This is the first in a series about Ski Magazine’s 1970s ski testing program called Ski Performance Prediction or SKIpp.  Its methodology combined engineering analysis as well as a structured series of on the snow maneuvers designed to bring out the best and worst of a ski under a variety of conditions.

Part one of the series Determining How Skis Worked is an overview of the engineering analysis.  The second part discusses the on-snow testing that we did and the third is about the politics of ski testing along with a lesson learned.

Ski (and boot and binding testing) programs came about because skiers were faced with a plethora of choices backed by marketing hype that was confusing at best and to some, downright misleading.  Both SKIING and Ski Magazine decided to jump into the fray and help their readers.  Ski’s approach was significantly different than Skiing.  Given several glasses of smoky, single malt scotch, I might be persuaded to cover the quicksand of boot and binding testing in the 70s.

On the Snow Testing is a very brief overview of the on the snow part of the program.  Typically, we were at a mountain for about twenty-five days and tested 200+ skis.  Not bad work if you can get it, but it wasn’t all fun.  It was work!

Ski testing unleashed a set of business issues that challenged the leadership of Ski Magazine.  Most of the discussions were well above my pay grade as a lowly associate editor.  However, on more than one occasion, I was called into a meeting with the high-mucky mucks and asked why manufacturer A’s didn’t get high marks.  In Politics of Ski Testing, there’s enough to give you an idea of what the discussions were like.

In the end, the SKIpp and the engineering teams at most of the manufacturers found common ground, and we helped each other out.  It was the marketing people that created all the problems because the cries from the ski shops were giving them migraines.

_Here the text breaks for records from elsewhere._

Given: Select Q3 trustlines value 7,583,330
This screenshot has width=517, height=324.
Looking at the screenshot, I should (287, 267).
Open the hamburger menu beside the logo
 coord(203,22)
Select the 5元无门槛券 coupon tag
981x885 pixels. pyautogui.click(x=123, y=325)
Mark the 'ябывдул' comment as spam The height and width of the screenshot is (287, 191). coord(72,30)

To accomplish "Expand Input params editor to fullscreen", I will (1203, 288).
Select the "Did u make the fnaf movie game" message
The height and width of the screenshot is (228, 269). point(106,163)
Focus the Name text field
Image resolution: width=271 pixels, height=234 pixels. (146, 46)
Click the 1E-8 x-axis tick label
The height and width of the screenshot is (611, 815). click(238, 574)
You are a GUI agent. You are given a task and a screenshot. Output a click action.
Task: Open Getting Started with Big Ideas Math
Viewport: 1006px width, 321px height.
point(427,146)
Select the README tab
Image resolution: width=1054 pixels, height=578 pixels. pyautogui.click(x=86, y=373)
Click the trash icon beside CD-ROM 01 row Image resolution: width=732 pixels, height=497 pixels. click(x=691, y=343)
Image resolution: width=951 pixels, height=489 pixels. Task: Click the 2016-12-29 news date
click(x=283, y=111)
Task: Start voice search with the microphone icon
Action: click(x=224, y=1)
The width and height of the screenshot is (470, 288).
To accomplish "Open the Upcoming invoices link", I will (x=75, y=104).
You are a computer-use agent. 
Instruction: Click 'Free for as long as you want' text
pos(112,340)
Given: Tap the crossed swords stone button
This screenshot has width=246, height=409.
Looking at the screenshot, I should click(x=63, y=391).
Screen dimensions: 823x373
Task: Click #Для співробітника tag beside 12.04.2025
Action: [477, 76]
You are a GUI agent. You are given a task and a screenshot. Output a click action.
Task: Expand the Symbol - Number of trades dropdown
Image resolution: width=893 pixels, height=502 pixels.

The shaped ski as we know it today wasn’t on the horizon.  The material science and engineering software that creates them was in its infancy and ski design was as much black art as it was engineering.  We got a glimpse of the future one year when we tested twenty odd short skis – 170 – 180 centimeters – and were pleasantly surprised by the results.  The market was ready and when engineering and materials science caught up, voilà, you have the shaped ski.